Given task:
Reproduce each of the following records verbatim, keeping every line unchanged and in its original order.

start

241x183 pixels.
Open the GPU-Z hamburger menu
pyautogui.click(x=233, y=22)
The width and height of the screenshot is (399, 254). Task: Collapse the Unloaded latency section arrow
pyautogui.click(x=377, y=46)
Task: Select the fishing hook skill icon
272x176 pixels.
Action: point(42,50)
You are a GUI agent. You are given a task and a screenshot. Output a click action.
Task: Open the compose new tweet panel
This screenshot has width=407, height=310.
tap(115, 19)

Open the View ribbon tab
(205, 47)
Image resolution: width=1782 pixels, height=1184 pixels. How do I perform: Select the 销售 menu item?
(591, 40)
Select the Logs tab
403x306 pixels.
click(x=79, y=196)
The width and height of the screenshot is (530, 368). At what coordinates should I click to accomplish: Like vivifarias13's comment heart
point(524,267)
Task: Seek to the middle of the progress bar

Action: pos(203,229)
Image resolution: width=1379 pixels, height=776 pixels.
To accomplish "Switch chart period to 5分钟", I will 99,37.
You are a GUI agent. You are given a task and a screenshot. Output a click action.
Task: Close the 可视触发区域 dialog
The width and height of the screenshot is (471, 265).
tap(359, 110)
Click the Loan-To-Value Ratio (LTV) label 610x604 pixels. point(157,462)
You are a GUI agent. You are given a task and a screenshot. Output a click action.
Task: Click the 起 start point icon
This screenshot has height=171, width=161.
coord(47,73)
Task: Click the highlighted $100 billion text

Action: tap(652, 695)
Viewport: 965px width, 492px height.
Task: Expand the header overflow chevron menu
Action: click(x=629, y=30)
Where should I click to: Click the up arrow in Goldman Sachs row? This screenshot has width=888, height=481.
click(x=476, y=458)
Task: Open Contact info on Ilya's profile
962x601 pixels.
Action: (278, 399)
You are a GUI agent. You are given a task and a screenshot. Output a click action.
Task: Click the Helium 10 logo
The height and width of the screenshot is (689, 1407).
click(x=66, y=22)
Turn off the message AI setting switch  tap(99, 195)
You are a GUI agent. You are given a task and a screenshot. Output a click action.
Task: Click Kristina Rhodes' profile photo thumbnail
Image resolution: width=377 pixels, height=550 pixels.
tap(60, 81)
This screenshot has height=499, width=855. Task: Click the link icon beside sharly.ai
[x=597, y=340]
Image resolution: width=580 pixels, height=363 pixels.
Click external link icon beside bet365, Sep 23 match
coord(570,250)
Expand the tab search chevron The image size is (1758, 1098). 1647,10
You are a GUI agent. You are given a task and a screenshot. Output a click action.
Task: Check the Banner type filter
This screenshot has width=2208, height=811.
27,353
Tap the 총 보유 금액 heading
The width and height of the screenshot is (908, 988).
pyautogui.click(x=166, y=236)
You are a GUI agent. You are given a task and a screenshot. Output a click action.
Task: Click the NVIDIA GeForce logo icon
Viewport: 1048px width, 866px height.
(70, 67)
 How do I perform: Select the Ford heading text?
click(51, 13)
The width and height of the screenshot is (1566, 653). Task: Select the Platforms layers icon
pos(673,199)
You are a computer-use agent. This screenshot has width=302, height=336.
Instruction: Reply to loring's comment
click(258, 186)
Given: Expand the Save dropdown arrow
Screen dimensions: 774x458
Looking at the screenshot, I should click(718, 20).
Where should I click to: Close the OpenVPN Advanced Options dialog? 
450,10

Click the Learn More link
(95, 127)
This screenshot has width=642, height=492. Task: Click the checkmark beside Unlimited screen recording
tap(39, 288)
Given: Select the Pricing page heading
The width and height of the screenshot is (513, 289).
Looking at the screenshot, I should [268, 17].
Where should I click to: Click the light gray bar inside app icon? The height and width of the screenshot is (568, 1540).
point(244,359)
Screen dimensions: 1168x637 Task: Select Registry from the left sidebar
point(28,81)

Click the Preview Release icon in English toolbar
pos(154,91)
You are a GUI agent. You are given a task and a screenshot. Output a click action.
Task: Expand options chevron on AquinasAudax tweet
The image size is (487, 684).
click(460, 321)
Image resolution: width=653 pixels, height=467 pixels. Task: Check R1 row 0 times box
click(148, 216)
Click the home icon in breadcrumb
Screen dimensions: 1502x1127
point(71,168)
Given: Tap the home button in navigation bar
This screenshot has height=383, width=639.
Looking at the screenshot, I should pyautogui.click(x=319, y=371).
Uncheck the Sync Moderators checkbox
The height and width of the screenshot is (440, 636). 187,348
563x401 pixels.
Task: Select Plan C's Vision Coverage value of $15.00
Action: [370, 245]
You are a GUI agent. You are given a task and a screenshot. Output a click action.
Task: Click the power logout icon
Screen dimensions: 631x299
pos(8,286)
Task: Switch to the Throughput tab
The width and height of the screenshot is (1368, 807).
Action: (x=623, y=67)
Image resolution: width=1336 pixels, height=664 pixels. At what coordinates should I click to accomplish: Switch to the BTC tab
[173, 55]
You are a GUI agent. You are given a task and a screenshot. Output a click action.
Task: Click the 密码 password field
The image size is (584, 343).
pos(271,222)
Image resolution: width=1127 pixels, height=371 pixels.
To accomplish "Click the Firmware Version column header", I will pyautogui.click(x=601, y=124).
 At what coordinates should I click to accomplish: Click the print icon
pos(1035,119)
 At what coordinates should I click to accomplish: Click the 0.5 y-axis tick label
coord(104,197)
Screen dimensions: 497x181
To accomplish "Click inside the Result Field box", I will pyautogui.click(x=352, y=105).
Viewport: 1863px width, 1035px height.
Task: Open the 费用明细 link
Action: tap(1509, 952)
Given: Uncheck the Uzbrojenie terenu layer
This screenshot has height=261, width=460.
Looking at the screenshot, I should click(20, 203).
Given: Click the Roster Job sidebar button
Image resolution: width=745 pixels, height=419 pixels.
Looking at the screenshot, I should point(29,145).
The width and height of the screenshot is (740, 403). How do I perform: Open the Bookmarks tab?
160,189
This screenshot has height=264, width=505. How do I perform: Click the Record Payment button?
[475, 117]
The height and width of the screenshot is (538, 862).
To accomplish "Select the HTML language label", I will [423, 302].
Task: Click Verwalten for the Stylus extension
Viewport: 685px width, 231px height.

end

Answer:
241x183 pixels.
Open the GPU-Z hamburger menu
pyautogui.click(x=233, y=22)
The width and height of the screenshot is (399, 254). Task: Collapse the Unloaded latency section arrow
pyautogui.click(x=377, y=46)
Task: Select the fishing hook skill icon
272x176 pixels.
Action: point(42,50)
You are a GUI agent. You are given a task and a screenshot. Output a click action.
Task: Open the compose new tweet panel
This screenshot has width=407, height=310.
tap(115, 19)

Open the View ribbon tab
(205, 47)
Image resolution: width=1782 pixels, height=1184 pixels. How do I perform: Select the 销售 menu item?
(591, 40)
Select the Logs tab
403x306 pixels.
click(x=79, y=196)
The width and height of the screenshot is (530, 368). At what coordinates should I click to accomplish: Like vivifarias13's comment heart
point(524,267)
Task: Seek to the middle of the progress bar

Action: pos(203,229)
Image resolution: width=1379 pixels, height=776 pixels.
To accomplish "Switch chart period to 5分钟", I will 99,37.
You are a GUI agent. You are given a task and a screenshot. Output a click action.
Task: Close the 可视触发区域 dialog
The width and height of the screenshot is (471, 265).
tap(359, 110)
Click the Loan-To-Value Ratio (LTV) label 610x604 pixels. point(157,462)
You are a GUI agent. You are given a task and a screenshot. Output a click action.
Task: Click the 起 start point icon
This screenshot has height=171, width=161.
coord(47,73)
Task: Click the highlighted $100 billion text

Action: tap(652, 695)
Viewport: 965px width, 492px height.
Task: Expand the header overflow chevron menu
Action: click(x=629, y=30)
Where should I click to: Click the up arrow in Goldman Sachs row? This screenshot has width=888, height=481.
click(x=476, y=458)
Task: Open Contact info on Ilya's profile
962x601 pixels.
Action: (278, 399)
You are a GUI agent. You are given a task and a screenshot. Output a click action.
Task: Click the Helium 10 logo
The height and width of the screenshot is (689, 1407).
click(x=66, y=22)
Turn off the message AI setting switch  tap(99, 195)
You are a GUI agent. You are given a task and a screenshot. Output a click action.
Task: Click Kristina Rhodes' profile photo thumbnail
Image resolution: width=377 pixels, height=550 pixels.
tap(60, 81)
This screenshot has height=499, width=855. Task: Click the link icon beside sharly.ai
[x=597, y=340]
Image resolution: width=580 pixels, height=363 pixels.
Click external link icon beside bet365, Sep 23 match
coord(570,250)
Expand the tab search chevron The image size is (1758, 1098). 1647,10
You are a GUI agent. You are given a task and a screenshot. Output a click action.
Task: Check the Banner type filter
This screenshot has width=2208, height=811.
27,353
Tap the 총 보유 금액 heading
The width and height of the screenshot is (908, 988).
pyautogui.click(x=166, y=236)
You are a GUI agent. You are given a task and a screenshot. Output a click action.
Task: Click the NVIDIA GeForce logo icon
Viewport: 1048px width, 866px height.
(70, 67)
 How do I perform: Select the Ford heading text?
click(51, 13)
The width and height of the screenshot is (1566, 653). Task: Select the Platforms layers icon
pos(673,199)
You are a computer-use agent. This screenshot has width=302, height=336.
Instruction: Reply to loring's comment
click(258, 186)
Given: Expand the Save dropdown arrow
Screen dimensions: 774x458
Looking at the screenshot, I should click(718, 20).
Where should I click to: Close the OpenVPN Advanced Options dialog? 
450,10

Click the Learn More link
(95, 127)
This screenshot has width=642, height=492. Task: Click the checkmark beside Unlimited screen recording
tap(39, 288)
Given: Select the Pricing page heading
The width and height of the screenshot is (513, 289).
Looking at the screenshot, I should [268, 17].
Where should I click to: Click the light gray bar inside app icon? The height and width of the screenshot is (568, 1540).
point(244,359)
Screen dimensions: 1168x637 Task: Select Registry from the left sidebar
point(28,81)

Click the Preview Release icon in English toolbar
pos(154,91)
You are a GUI agent. You are given a task and a screenshot. Output a click action.
Task: Expand options chevron on AquinasAudax tweet
The image size is (487, 684).
click(460, 321)
Image resolution: width=653 pixels, height=467 pixels. Task: Check R1 row 0 times box
click(148, 216)
Click the home icon in breadcrumb
Screen dimensions: 1502x1127
point(71,168)
Given: Tap the home button in navigation bar
This screenshot has height=383, width=639.
Looking at the screenshot, I should pyautogui.click(x=319, y=371).
Uncheck the Sync Moderators checkbox
The height and width of the screenshot is (440, 636). 187,348
563x401 pixels.
Task: Select Plan C's Vision Coverage value of $15.00
Action: [370, 245]
You are a GUI agent. You are given a task and a screenshot. Output a click action.
Task: Click the power logout icon
Screen dimensions: 631x299
pos(8,286)
Task: Switch to the Throughput tab
The width and height of the screenshot is (1368, 807).
Action: (x=623, y=67)
Image resolution: width=1336 pixels, height=664 pixels. At what coordinates should I click to accomplish: Switch to the BTC tab
[173, 55]
You are a GUI agent. You are given a task and a screenshot. Output a click action.
Task: Click the 密码 password field
The image size is (584, 343).
pos(271,222)
Image resolution: width=1127 pixels, height=371 pixels.
To accomplish "Click the Firmware Version column header", I will pyautogui.click(x=601, y=124).
 At what coordinates should I click to accomplish: Click the print icon
pos(1035,119)
 At what coordinates should I click to accomplish: Click the 0.5 y-axis tick label
coord(104,197)
Screen dimensions: 497x181
To accomplish "Click inside the Result Field box", I will pyautogui.click(x=352, y=105).
Viewport: 1863px width, 1035px height.
Task: Open the 费用明细 link
Action: tap(1509, 952)
Given: Uncheck the Uzbrojenie terenu layer
This screenshot has height=261, width=460.
Looking at the screenshot, I should click(20, 203).
Given: Click the Roster Job sidebar button
Image resolution: width=745 pixels, height=419 pixels.
Looking at the screenshot, I should point(29,145).
The width and height of the screenshot is (740, 403). How do I perform: Open the Bookmarks tab?
160,189
This screenshot has height=264, width=505. How do I perform: Click the Record Payment button?
[475, 117]
The height and width of the screenshot is (538, 862).
To accomplish "Select the HTML language label", I will [423, 302].
Task: Click Verwalten for the Stylus extension
Viewport: 685px width, 231px height.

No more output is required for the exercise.